David Cooley: Entertaining and Original

David Cooley played to a full house of family and friends at the release of his first album of original material, Cooley. Held at the popular, Vie de Boheme, it was the perfect setting for this singer-songwriter whose career spans nearly 30 years playing corporate events, weddings, and festivals in concert halls, private clubs, and nightclubs all over the Pacific Northwest, as well as around the World.


Cooley found his calling at the tender age of 8, when his father brought him to see a concert by country singer, Jimmy Dean. “I saw him walking down the aisle, with a mic, and that was it,” Cooley said. “I caught the bug, and it never left.” In the second grade, he even conducted his school’s orchestra. A bandleader, musician, singer, and songwriter, David’s repertoire covers four generations of American pop music. His original tunes are soulful, fun, drawn from his personal experiences, and cross musical genres from honky-tonk, to rock, country, R&B, and pop.

Opening with a couple of Blues standards, he then went on to perform the 10 tracks off the album beginning with “Don’t Say I Love You.” “As you walk out the door, don’t even try to even the score.” “Don’t say I love you, say goodbye.”

“Her Willing Eyes” was written as an ode to women for how giving we are, and asked the audience to applause for all women. “Her willing eyes and the way they look at me/the love she offers to no one but you/I couldn’t go on living without her willing eyes, they set me free.”

“Let Love Win” has a slight pop, yet sort of country feel and has an anthem type sound in its message of hope to “let love win this time around/you’re my only chance to keep this dream alive/gonna see this through to make our dreams come true.”


Written “several girlfriends ago”, “I Give Up” is when you reach that point where you just give up. “I give up on trying to love you, I give up trying to be true/gotta quit trying/I give up on loving you.”

“Belly Up to the Bar of Love” got people up and dancing. This song has a great bluesy-swing beat and you can’t help but want to dance to it. This song “is about a guy who loses his heart in one dance.” Hear it below.


Another crowd pleaser, “Everybody Must Drink” is a line his Uncle Rod used to say a lot. It’s got a honky-tonk beat which makes for a great dance song. “Everybody must drink, can’t do it alone/everybody must drink, sing a country song.”

“What’s So Bad About Bein’ a Fool?” is another post-break up song, as are many from the album. It starts off with a great guitar intro from Cameron, has a romantic vibe, and is about wanting her back, to love him again someday.

Cooley played a good rendition of “Morning, Noon and Night” by Big Joe Turner from the “50’s black radio stations that cool, white people listened to.”


There was a small group celebrating a 70th birthday party for “Darryl” and at one point, David sat down at the keys to play Happy Birthday with the audience joining in while a cake ablaze with candles was delivered to the birthday boy.
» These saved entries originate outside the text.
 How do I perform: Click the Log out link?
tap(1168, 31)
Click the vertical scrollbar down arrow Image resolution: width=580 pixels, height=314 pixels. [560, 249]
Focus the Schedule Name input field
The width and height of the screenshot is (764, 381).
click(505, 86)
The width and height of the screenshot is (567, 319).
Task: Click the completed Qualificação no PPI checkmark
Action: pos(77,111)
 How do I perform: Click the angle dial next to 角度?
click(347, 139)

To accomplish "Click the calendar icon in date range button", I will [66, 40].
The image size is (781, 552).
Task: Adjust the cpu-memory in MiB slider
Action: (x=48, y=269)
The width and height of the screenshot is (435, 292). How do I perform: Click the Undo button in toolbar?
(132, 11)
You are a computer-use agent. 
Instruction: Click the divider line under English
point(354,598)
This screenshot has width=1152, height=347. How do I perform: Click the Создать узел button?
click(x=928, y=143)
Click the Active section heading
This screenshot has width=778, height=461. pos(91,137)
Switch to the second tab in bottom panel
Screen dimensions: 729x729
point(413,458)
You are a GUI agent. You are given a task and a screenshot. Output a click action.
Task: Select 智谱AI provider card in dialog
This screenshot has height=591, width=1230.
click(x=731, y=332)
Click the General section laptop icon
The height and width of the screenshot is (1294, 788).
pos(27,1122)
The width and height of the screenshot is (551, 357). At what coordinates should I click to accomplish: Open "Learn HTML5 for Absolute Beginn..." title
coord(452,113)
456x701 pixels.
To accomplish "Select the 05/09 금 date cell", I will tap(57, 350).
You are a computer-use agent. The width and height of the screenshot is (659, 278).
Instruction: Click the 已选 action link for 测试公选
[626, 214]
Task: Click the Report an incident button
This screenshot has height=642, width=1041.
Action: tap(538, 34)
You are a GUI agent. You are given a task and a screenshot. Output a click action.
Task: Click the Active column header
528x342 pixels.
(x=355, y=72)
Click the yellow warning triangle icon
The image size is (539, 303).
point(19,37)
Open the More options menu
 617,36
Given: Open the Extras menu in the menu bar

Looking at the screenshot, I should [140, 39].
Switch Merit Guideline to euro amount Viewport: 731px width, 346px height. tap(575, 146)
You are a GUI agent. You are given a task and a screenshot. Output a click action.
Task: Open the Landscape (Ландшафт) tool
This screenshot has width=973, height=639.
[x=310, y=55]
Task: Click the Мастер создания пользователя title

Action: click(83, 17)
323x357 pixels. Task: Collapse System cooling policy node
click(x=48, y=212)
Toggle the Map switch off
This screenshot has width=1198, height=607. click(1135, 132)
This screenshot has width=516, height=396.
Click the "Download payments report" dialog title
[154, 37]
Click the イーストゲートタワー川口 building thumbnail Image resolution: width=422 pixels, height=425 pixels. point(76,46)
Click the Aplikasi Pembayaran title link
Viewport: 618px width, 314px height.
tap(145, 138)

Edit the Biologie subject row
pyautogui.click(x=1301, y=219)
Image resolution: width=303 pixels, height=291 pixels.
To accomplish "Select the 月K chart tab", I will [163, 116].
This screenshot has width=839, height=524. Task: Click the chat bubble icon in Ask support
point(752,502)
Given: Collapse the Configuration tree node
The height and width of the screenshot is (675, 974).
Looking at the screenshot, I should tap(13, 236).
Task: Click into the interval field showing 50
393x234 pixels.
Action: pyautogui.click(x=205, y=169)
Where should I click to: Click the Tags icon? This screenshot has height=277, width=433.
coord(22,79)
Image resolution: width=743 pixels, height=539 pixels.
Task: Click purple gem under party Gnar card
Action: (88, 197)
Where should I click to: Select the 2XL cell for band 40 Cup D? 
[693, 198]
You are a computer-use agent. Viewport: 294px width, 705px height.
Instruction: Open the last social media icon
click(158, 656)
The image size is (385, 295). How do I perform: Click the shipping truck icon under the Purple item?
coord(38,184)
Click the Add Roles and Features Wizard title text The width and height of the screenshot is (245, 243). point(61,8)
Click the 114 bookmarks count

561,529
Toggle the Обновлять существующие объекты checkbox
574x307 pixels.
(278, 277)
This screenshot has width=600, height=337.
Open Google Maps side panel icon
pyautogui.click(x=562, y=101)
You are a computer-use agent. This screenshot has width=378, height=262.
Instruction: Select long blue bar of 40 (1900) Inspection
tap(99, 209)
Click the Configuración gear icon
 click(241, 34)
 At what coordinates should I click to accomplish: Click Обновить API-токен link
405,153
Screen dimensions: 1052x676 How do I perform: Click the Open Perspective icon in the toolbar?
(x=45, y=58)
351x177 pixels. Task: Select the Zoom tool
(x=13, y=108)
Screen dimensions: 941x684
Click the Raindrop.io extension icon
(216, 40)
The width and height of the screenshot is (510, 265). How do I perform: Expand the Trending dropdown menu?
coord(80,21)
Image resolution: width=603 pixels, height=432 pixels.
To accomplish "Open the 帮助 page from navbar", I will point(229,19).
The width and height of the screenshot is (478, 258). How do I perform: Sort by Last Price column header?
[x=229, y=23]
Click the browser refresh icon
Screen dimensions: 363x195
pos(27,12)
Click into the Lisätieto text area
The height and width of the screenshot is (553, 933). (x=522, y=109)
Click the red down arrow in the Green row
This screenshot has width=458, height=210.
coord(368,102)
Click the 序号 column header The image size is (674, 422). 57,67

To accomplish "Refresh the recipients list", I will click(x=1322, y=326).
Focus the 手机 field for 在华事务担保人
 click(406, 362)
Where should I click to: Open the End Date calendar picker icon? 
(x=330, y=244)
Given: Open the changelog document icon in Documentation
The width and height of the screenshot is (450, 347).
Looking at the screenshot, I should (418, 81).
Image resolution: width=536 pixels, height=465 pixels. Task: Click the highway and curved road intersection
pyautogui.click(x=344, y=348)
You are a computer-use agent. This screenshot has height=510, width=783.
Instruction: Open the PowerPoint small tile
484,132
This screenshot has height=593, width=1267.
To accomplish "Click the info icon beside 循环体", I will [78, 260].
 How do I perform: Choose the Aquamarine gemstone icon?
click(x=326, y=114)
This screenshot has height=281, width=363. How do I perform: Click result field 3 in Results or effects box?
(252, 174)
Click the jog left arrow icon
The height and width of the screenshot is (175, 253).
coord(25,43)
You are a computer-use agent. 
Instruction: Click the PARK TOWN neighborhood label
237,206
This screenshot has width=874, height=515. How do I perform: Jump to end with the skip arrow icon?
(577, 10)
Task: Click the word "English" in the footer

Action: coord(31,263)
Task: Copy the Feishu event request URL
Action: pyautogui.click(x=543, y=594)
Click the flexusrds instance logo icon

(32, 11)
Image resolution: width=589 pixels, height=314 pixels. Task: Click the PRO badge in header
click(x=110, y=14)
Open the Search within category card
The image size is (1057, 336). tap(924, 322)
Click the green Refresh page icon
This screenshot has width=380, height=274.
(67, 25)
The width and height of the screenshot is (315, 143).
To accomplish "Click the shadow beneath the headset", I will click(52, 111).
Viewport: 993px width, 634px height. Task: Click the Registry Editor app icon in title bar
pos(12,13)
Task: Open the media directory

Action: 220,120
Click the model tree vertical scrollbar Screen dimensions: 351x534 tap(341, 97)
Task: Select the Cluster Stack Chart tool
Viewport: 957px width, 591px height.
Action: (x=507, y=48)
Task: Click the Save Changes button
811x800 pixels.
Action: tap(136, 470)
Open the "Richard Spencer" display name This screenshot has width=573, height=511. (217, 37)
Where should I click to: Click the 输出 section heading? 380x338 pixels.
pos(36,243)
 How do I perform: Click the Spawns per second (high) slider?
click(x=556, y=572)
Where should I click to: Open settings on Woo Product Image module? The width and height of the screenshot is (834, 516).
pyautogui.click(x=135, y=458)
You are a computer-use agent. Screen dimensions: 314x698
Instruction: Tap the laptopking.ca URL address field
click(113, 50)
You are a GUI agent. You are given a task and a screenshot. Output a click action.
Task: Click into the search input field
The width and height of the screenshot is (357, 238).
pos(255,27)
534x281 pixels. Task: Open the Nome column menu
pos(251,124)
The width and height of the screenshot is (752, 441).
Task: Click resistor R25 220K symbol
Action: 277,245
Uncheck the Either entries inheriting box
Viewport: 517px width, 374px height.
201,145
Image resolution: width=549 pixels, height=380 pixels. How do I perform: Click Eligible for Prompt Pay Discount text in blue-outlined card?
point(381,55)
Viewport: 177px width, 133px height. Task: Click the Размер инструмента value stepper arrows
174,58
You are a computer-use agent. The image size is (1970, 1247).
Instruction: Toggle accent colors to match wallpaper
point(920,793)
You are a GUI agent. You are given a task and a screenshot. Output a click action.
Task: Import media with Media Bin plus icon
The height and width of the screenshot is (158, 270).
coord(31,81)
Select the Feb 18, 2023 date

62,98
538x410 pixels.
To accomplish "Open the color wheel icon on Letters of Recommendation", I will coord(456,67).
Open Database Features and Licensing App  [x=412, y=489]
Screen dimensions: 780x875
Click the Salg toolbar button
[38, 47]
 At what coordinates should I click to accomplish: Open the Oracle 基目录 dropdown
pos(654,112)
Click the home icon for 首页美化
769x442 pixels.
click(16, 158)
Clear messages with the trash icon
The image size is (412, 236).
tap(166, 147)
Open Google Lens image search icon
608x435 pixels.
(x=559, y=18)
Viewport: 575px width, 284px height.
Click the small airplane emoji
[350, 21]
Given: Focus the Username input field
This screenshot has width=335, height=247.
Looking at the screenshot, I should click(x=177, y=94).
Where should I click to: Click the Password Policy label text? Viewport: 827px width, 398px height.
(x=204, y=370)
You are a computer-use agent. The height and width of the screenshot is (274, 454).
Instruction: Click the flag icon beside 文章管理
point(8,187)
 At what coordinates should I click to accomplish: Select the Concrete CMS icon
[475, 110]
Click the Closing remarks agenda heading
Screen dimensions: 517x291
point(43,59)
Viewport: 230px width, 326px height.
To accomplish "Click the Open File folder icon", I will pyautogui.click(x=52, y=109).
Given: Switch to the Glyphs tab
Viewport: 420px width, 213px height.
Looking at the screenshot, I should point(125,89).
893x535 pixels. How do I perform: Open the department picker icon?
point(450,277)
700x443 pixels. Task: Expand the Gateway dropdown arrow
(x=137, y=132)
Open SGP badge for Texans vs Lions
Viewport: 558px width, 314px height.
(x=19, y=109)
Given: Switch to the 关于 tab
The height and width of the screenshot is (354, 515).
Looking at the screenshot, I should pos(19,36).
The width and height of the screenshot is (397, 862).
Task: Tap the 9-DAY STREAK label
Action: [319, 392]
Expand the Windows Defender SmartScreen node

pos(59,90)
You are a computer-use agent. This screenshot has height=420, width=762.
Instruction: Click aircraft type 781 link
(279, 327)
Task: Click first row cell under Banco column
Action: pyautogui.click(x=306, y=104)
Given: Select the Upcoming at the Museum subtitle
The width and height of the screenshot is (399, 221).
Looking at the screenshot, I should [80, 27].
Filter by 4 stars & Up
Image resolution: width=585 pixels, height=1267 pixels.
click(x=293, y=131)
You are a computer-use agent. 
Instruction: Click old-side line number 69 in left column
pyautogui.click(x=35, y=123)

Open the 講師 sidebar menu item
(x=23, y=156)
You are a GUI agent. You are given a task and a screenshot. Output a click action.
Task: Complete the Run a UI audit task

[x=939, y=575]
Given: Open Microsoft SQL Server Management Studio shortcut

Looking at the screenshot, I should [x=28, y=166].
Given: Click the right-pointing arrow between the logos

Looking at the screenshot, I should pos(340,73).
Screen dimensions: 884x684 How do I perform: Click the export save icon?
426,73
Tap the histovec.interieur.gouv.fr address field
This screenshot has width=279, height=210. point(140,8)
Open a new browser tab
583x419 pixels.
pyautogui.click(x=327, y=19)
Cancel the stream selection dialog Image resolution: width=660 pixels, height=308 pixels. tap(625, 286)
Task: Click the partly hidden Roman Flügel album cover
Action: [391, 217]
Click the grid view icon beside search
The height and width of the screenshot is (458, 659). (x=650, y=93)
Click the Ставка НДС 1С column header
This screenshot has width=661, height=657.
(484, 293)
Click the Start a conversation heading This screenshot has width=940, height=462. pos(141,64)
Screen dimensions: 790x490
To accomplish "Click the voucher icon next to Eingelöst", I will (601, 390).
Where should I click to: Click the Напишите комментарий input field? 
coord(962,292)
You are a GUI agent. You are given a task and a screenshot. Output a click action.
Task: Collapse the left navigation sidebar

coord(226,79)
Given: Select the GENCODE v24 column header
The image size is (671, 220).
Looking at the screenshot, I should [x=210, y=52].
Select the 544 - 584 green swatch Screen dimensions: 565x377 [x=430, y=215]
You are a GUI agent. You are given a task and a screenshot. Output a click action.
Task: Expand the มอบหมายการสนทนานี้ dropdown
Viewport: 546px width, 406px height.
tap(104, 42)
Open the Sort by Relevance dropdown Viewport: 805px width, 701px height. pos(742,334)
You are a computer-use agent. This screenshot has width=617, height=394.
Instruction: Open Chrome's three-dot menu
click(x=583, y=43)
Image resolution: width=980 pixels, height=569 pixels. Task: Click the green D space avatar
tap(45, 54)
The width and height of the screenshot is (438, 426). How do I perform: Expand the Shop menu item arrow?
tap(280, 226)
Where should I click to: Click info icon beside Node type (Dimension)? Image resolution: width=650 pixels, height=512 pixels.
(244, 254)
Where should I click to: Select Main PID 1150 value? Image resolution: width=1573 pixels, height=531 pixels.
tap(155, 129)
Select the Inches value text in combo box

The first song written for the album, almost 12 years ago, is “This Love.” Enduring many revisions, it has become an audience favorite over the years. It is very much a love song, “from the day I was born, I’ve wanted to find a way back to your arms/I long to show you how grateful I’ve become/this love is the only love I know/my heart is leading me to love again.”

Another one that may appeal to the romantics out there is, “Song Tonight” with Dan’s beautiful keyboard intro. “I saw you in a song tonight/my eyes went sleepy and you snuck right in/I was singing in a dream, your eyes bright and clear.”

The final song from the album, “That One Thing,” has a real pop sound to it and is about trying to give that relationship a chance when there’s really only one thing holding it together. “But it wasn’t so easy loving you except for that one thing/the one thing we did just right, almost every night/we were doomed right from the start but we kept on trying because of that one thing.”


Friend, Dan Gaynor, keyboard player and co-producer of the album, was largely responsible for getting David to put the album together. They actually started it in Dan’s bedroom where his then one-year daughter was sleeping. The now five years old, Isabel, is clearly part of the band as she danced and delightfully engaged the audience throughout the show. Rounding out the band was Cameron Morgan on guitar, Marty Higgins, on drums, and Willy Barber on bass.

Watching the show, you really got a sense of the ease with which his years of experience as an entertainer brings. He has the ability to play from any era which serves to please an audience of all ages. He is also comfortable on the dance floor and has been known to teach a few dance moves during a show.


Cooley plans to promote the album on tour, but will also continue his cover band work at weddings and corporate events. “I feel very fortunate. I still love to sing all the cover songs,” Cooley said. “The older I get the more I feel the songs. Music is therapy for me. It kind of puts me in a place of sweetness.” I think those words would be echoed by most of us music fans.